Al igual que nuestro vecino Obama, quién celebró la victoria en las reelecciones con su “Four more years” (cuatro años más), tweet (en su momento) con el honroso título del más retuiteado en la e-historia. Con él, aseguraba llevar a cabo, las reformas sanitaria y  migratoria; promesas efímeras, meritorias de otro artículo.

El último gran acontecimiento, saltó hace algunos días de la realidad palpable a la virtual, cuando se conoció la desgracia de unas 200 niñas nigerianas las cuales fueron secuestradas de su escuela y siguen sin aparecer. El destino probable para ellas es la esclavitud. Tan solo unas horas después de que se conociera la noticia, un abogado nigeriano Ibrahim M. Abdullahi creó la etiqueta “#Devuelvan a nuestras hijas” y en cuestión de días, más de 5 millones de personas habíamos apoyado de manera virtual dicho reclamo. Virtual. Artistas, actores, deportistas, etc. Salma Hayek en la alfombra roja de Cannes y Michelle Obama, la primera dama de Estados Unidos se unieron a la demanda mundial con unos pequeños cartelones con dicha frase.

Ha sido tal la presión que el fin de semana pasado, se reunieron en Francia los representantes de los gobiernos de: Nigeria, Francia y los países colindantes de Nigeria para declararle la guerra al guerrillero secuestrador de menores Boko Haram.

Es reconfortante saber que el poder de la ciudadanía mundial puede lograr centrar la atención en un tema. Falta saber si tendremos la fuerza suficiente para obligar a los gobiernos a tomar medidas reales y efectivas, no meramente condescendientes con la opinión pública. Pero es un buen inicio.

En el mismo sentido, se vuelve impactante que la actual política exterior de los Estados Unidos auto-proclamado “paladín de la justicia y la libertad”, empiece y termine con un tuit de su Primera Dama; dejando más interrogantes que seguridades en la comunidad internacional.

Los expertos en gobierno, política, relaciones exteriores y tecnología debaten sobre la influencia de las redes sociales.

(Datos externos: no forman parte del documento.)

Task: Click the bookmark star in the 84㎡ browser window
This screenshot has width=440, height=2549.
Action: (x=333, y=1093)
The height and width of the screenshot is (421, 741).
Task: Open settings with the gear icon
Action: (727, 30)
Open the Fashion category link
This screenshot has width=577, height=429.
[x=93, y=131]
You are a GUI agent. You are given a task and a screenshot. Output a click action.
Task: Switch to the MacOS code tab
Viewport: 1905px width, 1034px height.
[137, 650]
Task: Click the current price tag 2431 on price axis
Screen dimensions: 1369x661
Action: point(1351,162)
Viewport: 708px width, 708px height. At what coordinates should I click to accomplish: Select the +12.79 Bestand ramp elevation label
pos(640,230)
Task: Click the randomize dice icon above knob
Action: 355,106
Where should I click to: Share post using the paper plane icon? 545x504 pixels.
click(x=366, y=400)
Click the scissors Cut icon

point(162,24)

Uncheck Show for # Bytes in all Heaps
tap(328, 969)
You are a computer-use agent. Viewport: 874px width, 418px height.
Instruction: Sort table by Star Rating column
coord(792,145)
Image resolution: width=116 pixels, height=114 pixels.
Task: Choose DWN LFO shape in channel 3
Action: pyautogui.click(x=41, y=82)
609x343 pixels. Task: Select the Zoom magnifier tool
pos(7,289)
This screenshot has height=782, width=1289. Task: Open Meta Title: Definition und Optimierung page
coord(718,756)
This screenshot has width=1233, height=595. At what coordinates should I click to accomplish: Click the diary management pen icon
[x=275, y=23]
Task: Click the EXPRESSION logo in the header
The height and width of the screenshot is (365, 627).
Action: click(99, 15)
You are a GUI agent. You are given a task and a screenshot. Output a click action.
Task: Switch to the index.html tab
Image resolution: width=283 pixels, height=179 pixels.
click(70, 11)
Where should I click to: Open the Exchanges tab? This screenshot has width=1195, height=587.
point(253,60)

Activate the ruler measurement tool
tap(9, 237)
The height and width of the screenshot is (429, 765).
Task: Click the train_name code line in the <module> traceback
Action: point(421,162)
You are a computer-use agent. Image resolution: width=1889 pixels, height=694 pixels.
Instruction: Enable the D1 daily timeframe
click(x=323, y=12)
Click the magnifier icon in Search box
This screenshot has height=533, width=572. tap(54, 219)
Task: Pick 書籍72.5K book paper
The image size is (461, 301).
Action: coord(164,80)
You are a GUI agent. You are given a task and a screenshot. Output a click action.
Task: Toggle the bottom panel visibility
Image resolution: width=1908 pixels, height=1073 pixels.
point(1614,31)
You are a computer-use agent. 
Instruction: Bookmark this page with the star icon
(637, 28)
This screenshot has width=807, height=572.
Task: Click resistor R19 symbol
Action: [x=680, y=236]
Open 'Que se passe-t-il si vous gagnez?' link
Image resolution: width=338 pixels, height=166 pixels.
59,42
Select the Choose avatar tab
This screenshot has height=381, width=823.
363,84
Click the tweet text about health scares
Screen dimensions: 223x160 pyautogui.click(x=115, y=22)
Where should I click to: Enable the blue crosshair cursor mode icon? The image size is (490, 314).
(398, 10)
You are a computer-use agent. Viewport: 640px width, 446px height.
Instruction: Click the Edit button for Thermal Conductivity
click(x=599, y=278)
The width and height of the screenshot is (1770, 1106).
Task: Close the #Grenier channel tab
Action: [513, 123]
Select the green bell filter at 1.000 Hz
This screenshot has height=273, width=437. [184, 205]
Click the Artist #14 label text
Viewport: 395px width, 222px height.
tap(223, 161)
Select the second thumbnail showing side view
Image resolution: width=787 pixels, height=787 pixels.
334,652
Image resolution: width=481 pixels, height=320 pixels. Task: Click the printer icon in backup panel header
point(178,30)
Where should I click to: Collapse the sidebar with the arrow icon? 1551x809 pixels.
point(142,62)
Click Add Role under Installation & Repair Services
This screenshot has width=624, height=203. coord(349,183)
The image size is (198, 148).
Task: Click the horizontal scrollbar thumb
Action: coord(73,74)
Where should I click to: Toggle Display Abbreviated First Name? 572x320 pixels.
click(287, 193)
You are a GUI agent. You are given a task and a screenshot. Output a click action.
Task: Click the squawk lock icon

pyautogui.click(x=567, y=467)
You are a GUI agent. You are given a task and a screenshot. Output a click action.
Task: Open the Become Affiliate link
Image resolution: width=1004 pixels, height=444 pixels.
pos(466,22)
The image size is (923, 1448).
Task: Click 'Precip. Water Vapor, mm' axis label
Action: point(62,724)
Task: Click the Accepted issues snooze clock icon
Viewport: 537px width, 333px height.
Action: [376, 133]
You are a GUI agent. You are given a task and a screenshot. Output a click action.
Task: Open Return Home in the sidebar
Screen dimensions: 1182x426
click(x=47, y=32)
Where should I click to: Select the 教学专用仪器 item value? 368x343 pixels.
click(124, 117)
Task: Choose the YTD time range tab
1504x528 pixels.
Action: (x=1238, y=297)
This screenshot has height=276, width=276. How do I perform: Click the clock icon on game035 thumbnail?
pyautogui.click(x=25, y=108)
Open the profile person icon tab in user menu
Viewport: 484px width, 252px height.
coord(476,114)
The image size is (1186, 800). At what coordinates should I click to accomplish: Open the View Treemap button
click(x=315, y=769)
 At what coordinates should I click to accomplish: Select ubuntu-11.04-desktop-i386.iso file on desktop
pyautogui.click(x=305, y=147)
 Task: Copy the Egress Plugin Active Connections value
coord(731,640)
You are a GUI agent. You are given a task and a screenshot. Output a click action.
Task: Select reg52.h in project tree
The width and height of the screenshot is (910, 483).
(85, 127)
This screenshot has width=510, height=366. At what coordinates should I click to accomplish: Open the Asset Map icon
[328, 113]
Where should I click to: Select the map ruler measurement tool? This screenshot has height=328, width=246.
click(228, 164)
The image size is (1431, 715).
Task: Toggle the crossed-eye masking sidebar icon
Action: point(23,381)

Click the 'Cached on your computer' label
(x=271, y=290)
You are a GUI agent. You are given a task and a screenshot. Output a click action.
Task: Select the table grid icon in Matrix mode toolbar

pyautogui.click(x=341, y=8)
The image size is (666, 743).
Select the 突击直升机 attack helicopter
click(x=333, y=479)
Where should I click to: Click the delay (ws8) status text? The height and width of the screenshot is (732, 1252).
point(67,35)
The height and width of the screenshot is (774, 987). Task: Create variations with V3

Cuestionan si en verdad logran cambiar el mundo y cuál es su verdadero poder. La verdad es que no lo sabemos. El “Homo-tecno-comunicandis” (descendiente directo del Homo-sapiens, mostrando pulgares más largos y una ligera joroba en la espalda por estar viendo siempre su celular) es impredecible ante su interés por una noticia, el tiempo que persigue una causa y la vuelve propia. Las redes sociales tan solo reflejan esa cualidad humana.

Ojalá la presión de “#Devuelvan a nuestras hijas” continúe y los gobiernos logren su liberación así como el detener el tráfico de menores. Pues sólo si en verdad las personas nos podemos unir en una causa y pugnar por ella, los gobiernos (todos) tendrán que escucharnos y recordar lo que alguna vez dijo Lincoln “Tendremos un nuevo nacimiento de la libertad, y el Gobierno de la gente por la gente y para la gente, no desaparecerá de la faz de la tierra”.

Mientras eso sucede, por las chicas nigerianas, por los estudiantes venezolanos desaparecidos, por los periodistas mexicanos asesinados, por que desaparezcan los malos gobiernos y una larga lista de desmanes:       
                  #Devuelvan a nuestras hijas.
                  #Cumplan con su trabajo gobiernos!